Pak Pendeta tidak pernah merasa rugi dengan mengetok pintu agar gereja-gereja lokal menerima petobat-petobat baru hasil penginjilan yang dilakukannya, karena baginya jiwa-jiwa adalah milik Kristus, dan Pak Pendeta mengaku hanya sebagai hamba. Mungkin inilah hikmat yang Tuhan berikan kepada sang Pendeta sehingga beliau disegani oleh pendeta dari gereja manapun di empat Kabupaten, dari Magelang, Temanggung, Boyolali hingga Salatiga.

Bisa dibilang pelayananannya kepada petobat-petobat baru justru menguras keuangan keluarga Pak Pendeta yang bisa dibilang sangat-sangat terbatas. Kadangkala ia memang mendapatkan persembahan dalam pelayanan ibadah di gerejanya maupun di pos Pekabaran Injil, tetapi nilainya saja tidak sebanding dengan biaya yang dikeluarkannya. Maklum, persembahan orang desa yang tulus memang masih alakadarnya sesuai dengan perekonomian mereka.
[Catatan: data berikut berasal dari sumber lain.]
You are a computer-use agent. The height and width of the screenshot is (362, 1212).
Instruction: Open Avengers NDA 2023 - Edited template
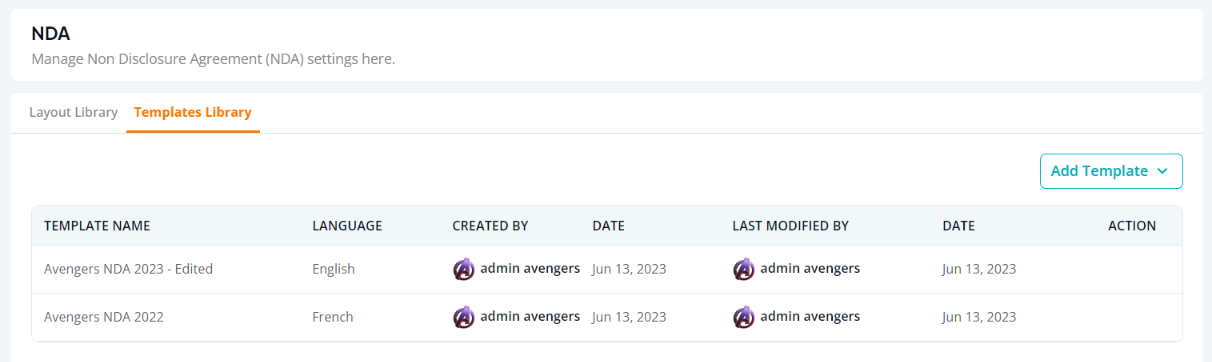(128, 269)
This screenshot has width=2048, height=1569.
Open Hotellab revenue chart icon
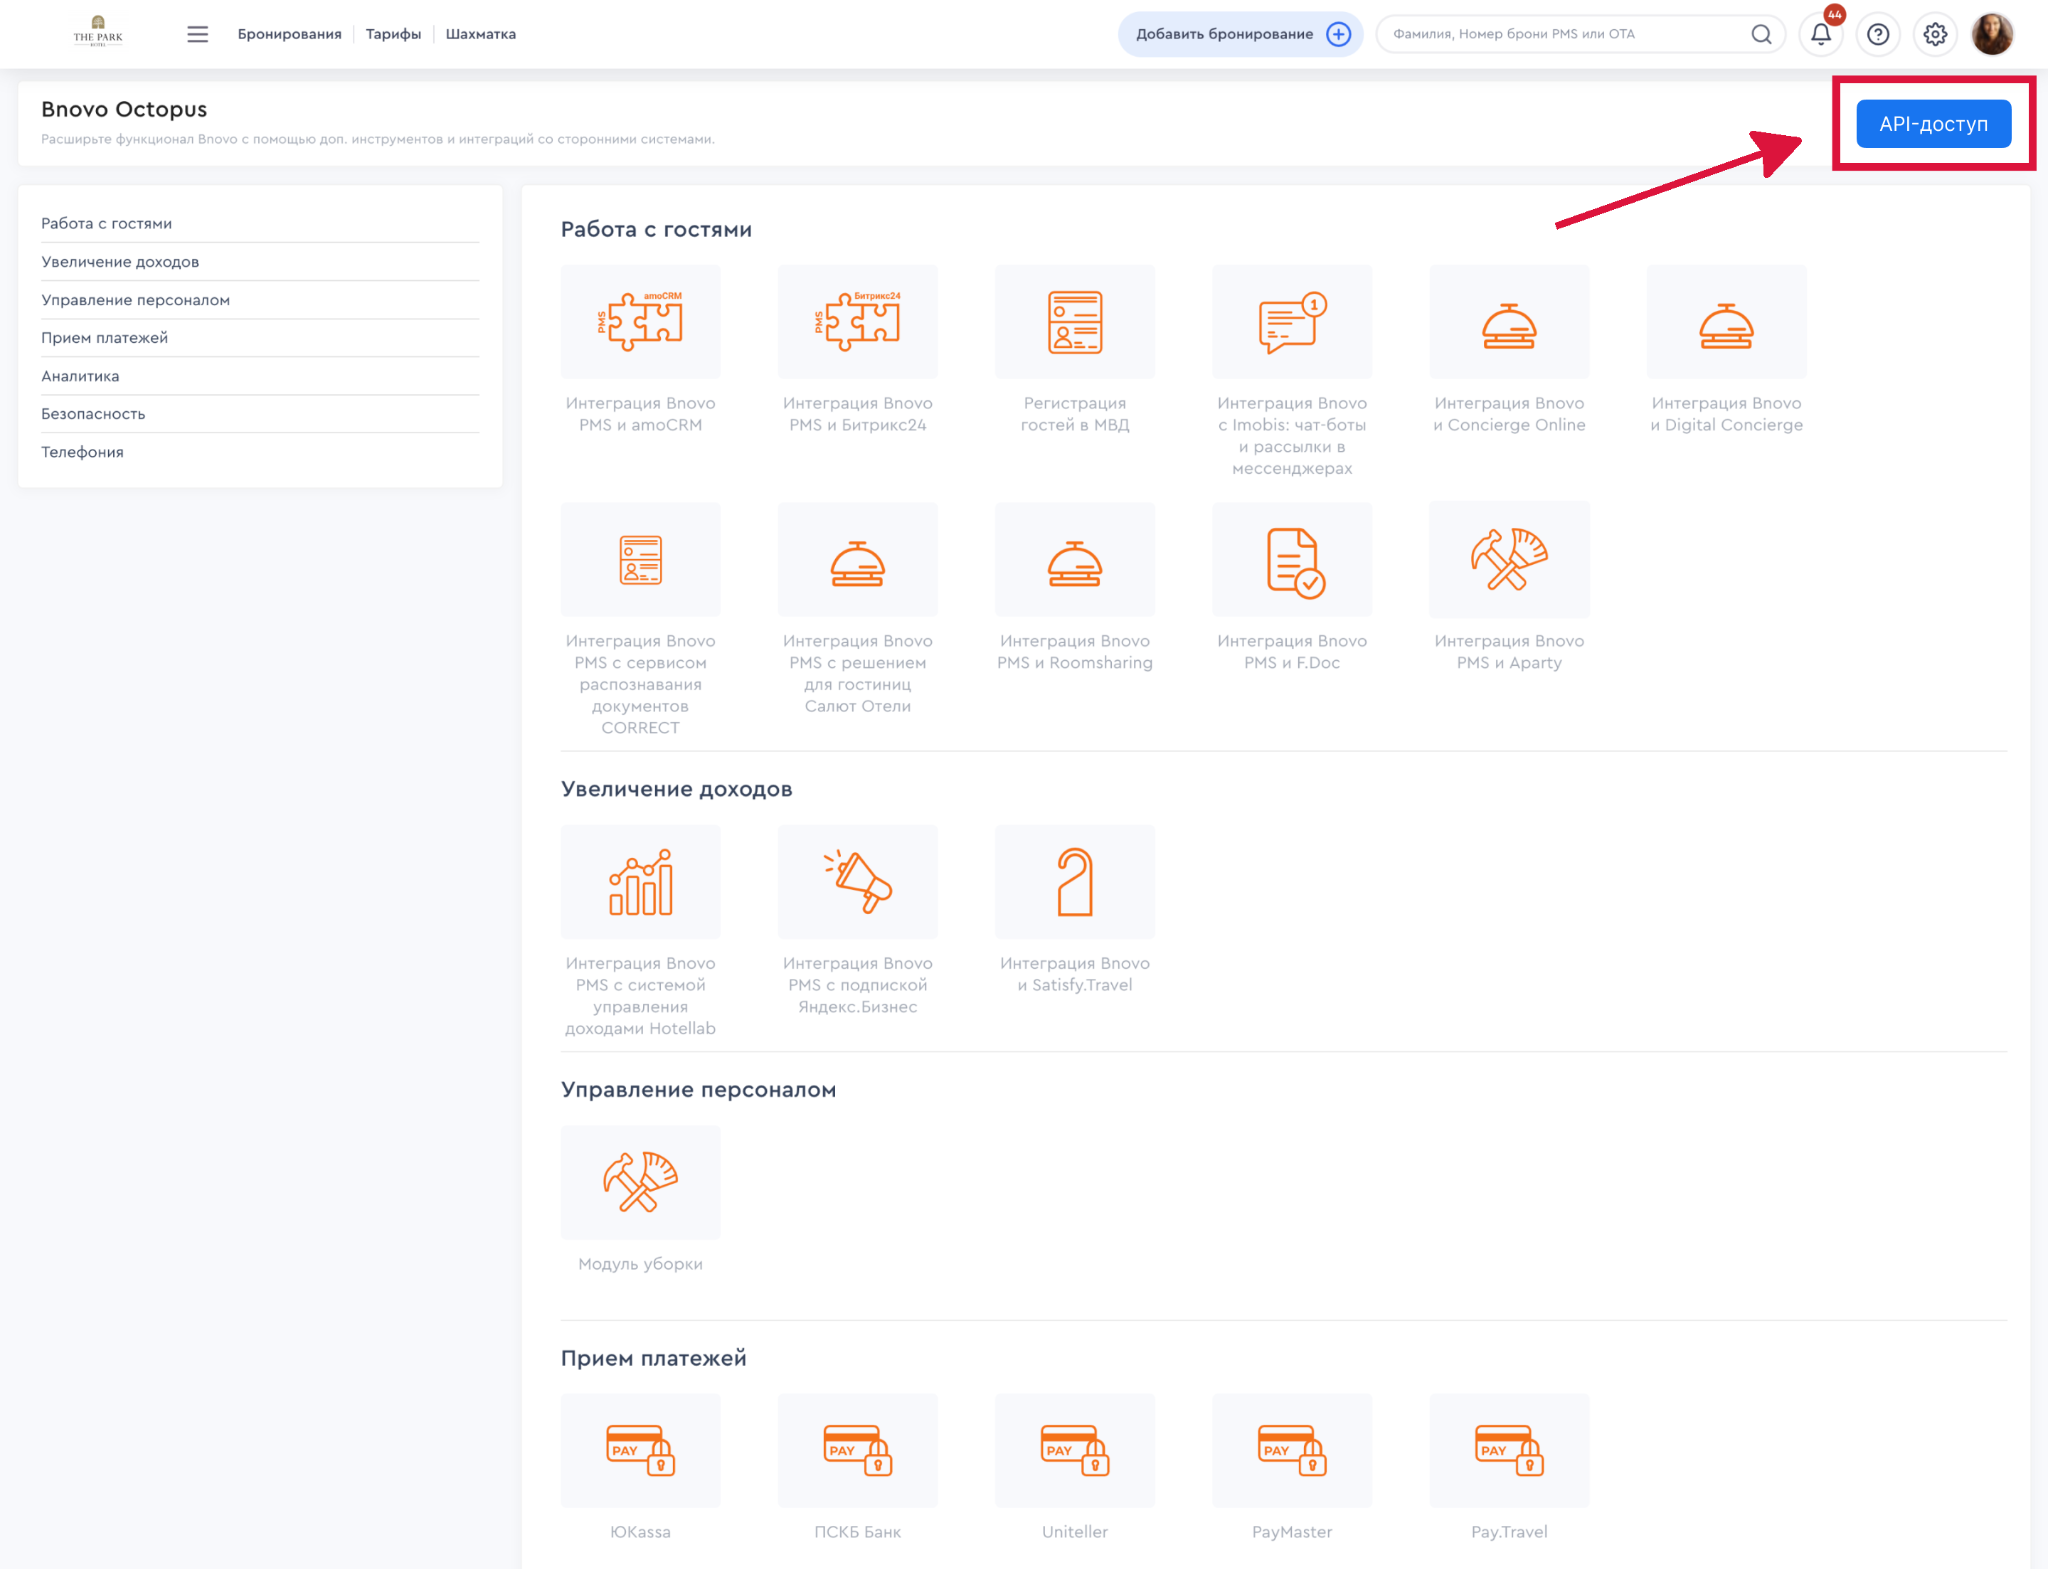tap(640, 882)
Disinilah Tuhan Yesus menunjukkan karyanya yang luar biasa. Tidak pernah Pak Pendeta Markus Kenti dan keluarganya berutang kepada orang lain. Tidak pernah ia meminta minta dana kepada donatur dalam pembangunan gerejanya. Untuk pembangunan gereja yang dilakukan setahap demi setahap, biayanya semua Tuhan kirim melalui orang yang justru tidak dia kenal. Bahkan mobil carry yang dimilikinya justru didapatnya melalui hasil tukar guling dengan seorang Haji yang herannya bisa kesengsem dengan mobil bututnya. Allah juga selalu memenuhi kebutuhan biaya sekolah ketiga anaknya sehingga salah satu anak gadisnya saat ini sudah kuliah di UKSW.

Bencana Merapi ternyata Tuhan ijinkan terjadi karena Tuhan ingin gereja-Nya benar-benar menjadi terang bagi dunia. Gereja Pak Pendeta menjadi salah satu yang dipercaya para donatur untuk menyalurkan bantuan bencana.

Apakah dia lebih mementingkan kebutuhan dirinya sendiri atau jemaatnya? Ternyata tidak. “Pendeta Kampung” ini justru bersikap adil dengan membagikan bantuan sama rata-sama rasa kepada jemaat maupun kepada warga non Kristen. Bahkan jikalau bantuan bencana yang ada hanya sedikit, beliau mengajarkan kepada jemaat untuk mengutamakan warga non jemaat dan warga non Kristen. Alhasil, pasca bencana merapi, gereja,Pak Pendeta dan Jemaatnya  benar-benar menjadi terang di tengah kegelapan.

Banyak berkat yang diterima hamba-Nya ini entah dari manapun. Tetapi ketika ia menerima, yang ada dipikirannya justru domba-domba Allah alias jemaat dan warga sekitar. Berkat materi yang ditujukan khusus untuk dirinya dan keluarganya justru disalurkannya untuk kepentingan gereja, jemaat dan warga sekeliling.

Ini tercermin dari cara berpakaian dan kehidupannya yang sangat sederhana. Bajunya memang bersih tetapi bukan barang baru. Celana panjang yang dikenakannya juga bersih tetapi terlihat sudah tua.

Demikian juga dengan sepatu yang dikenakannya, seakan-akan sepatu lusuh itu saja yang ia miliki. Dengan kesederhanaannya itu, sukacita justru terus terpancar di matanya dan dimata istrinya serta anak-anaknya. Pelayanannya penuh dengan sukacita. Para pengerjanya justru melayani dengan penuh sukacita walaupun tidak dibayar sesenpun. Ketika beribadah di tempatnya, serasa surga melingkupi hati kita.
Banyak sekali hal-hal luar biasa yang Tuhan ijinkan untuk kita pelajari dari sang “Pendeta Kampung” dan sayangnya tidak semua bisa diungkapkan melalui blog ini.